* BEGIN MATERIAL FOR THIS TASK *

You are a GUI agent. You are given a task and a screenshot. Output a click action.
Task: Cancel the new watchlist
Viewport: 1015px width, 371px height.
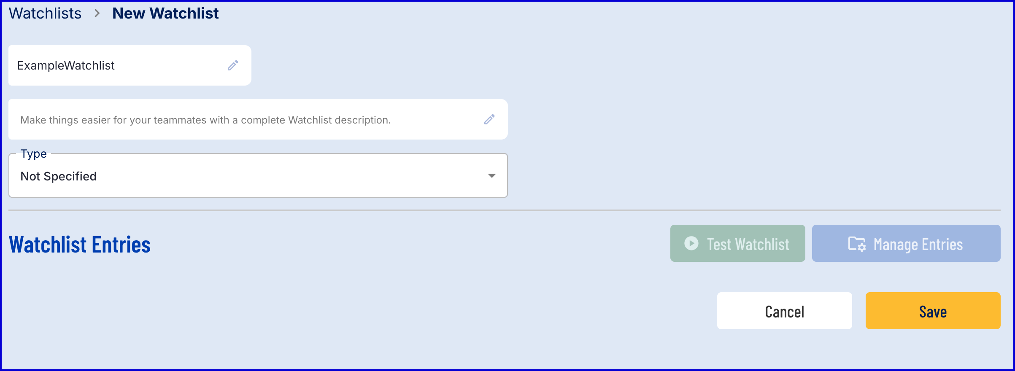(784, 311)
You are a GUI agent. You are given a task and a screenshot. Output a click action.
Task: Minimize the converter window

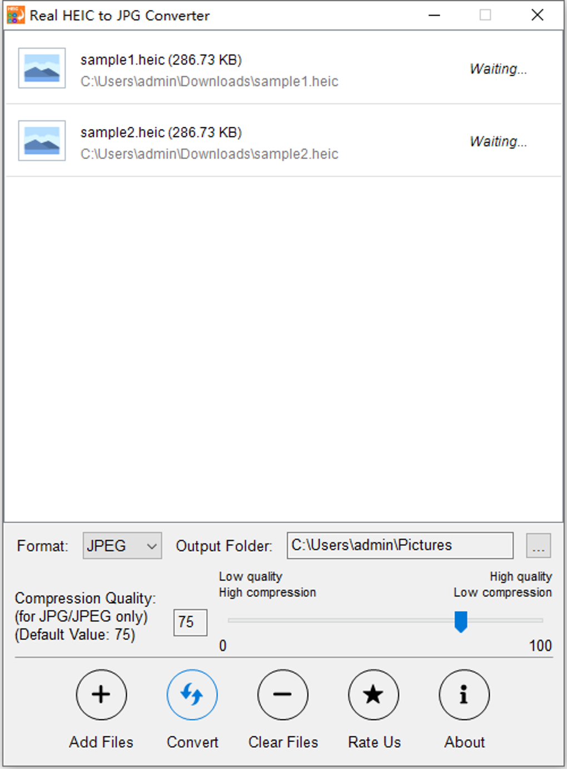[x=435, y=15]
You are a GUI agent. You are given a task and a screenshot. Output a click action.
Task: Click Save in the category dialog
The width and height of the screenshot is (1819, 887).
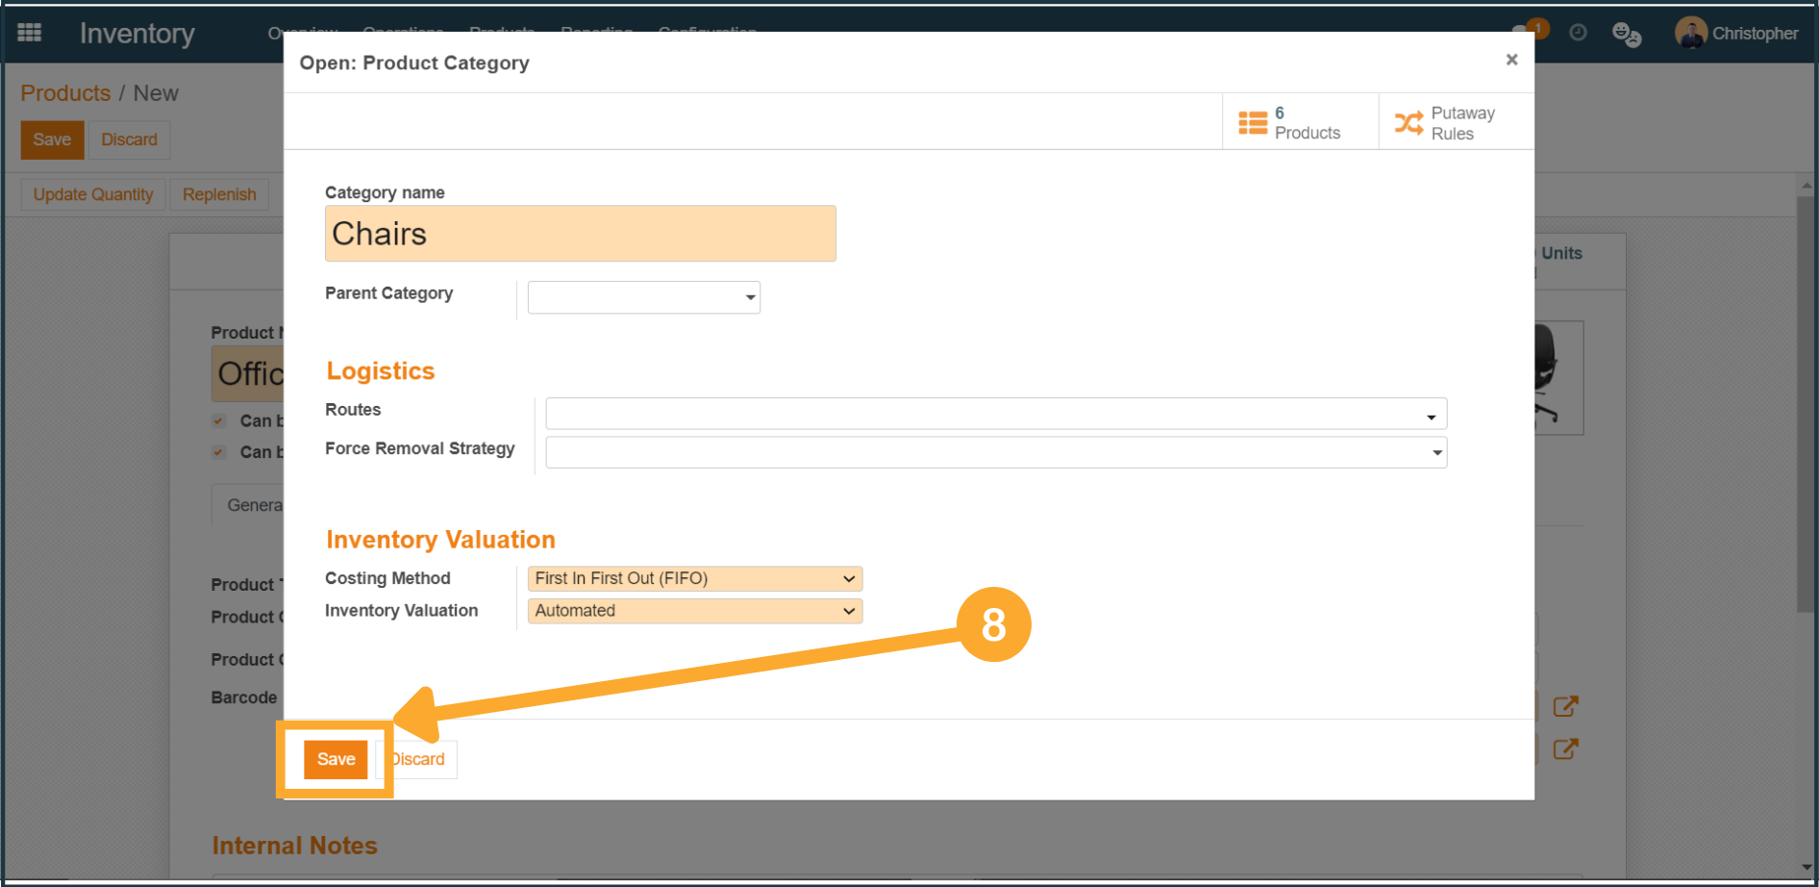point(336,759)
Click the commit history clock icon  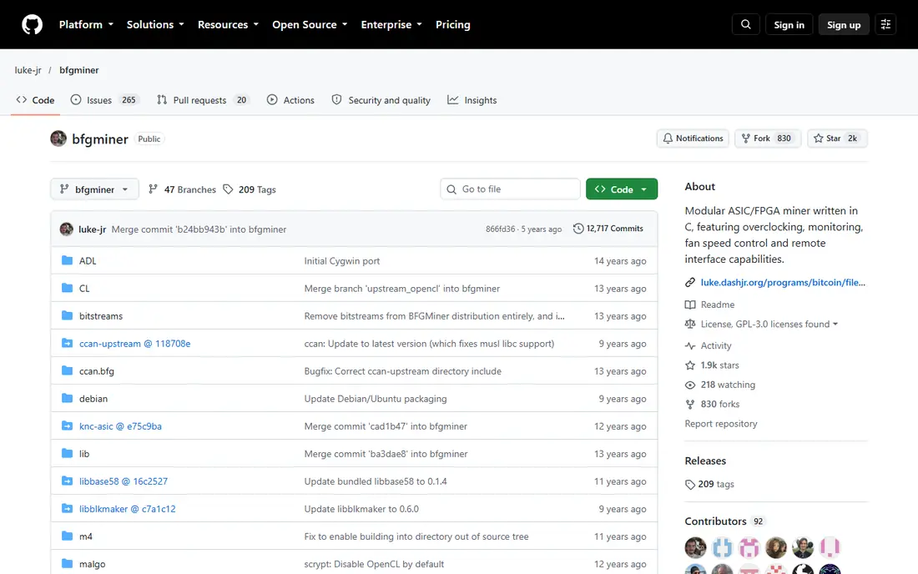[578, 229]
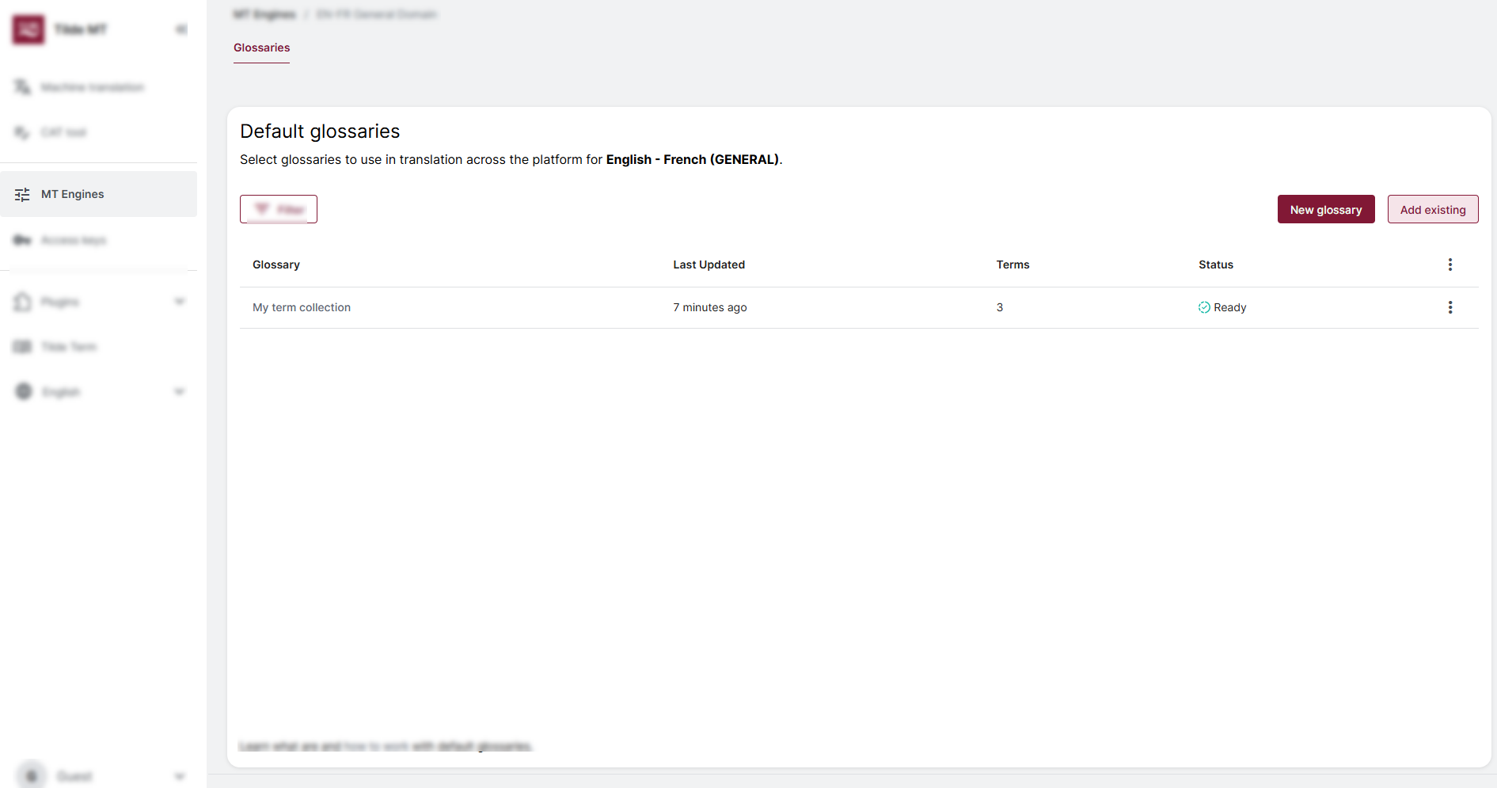Select the Access keys key icon
Viewport: 1497px width, 788px height.
(x=21, y=239)
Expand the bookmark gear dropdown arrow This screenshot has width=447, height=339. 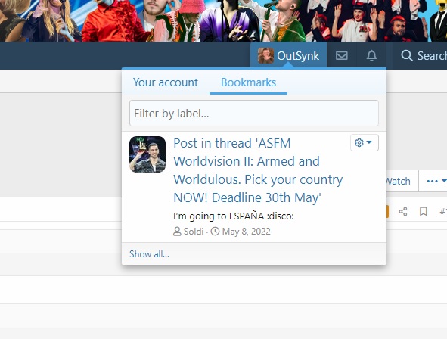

* END MATERIAL FOR THIS TASK *

### OBJECTIVE
Find each line in the records that contains the string "Viewport", matching case exactly, and copy those lines.

### ANSWER IN FULL
Viewport: 1015px width, 371px height.
Viewport: 1497px width, 788px height.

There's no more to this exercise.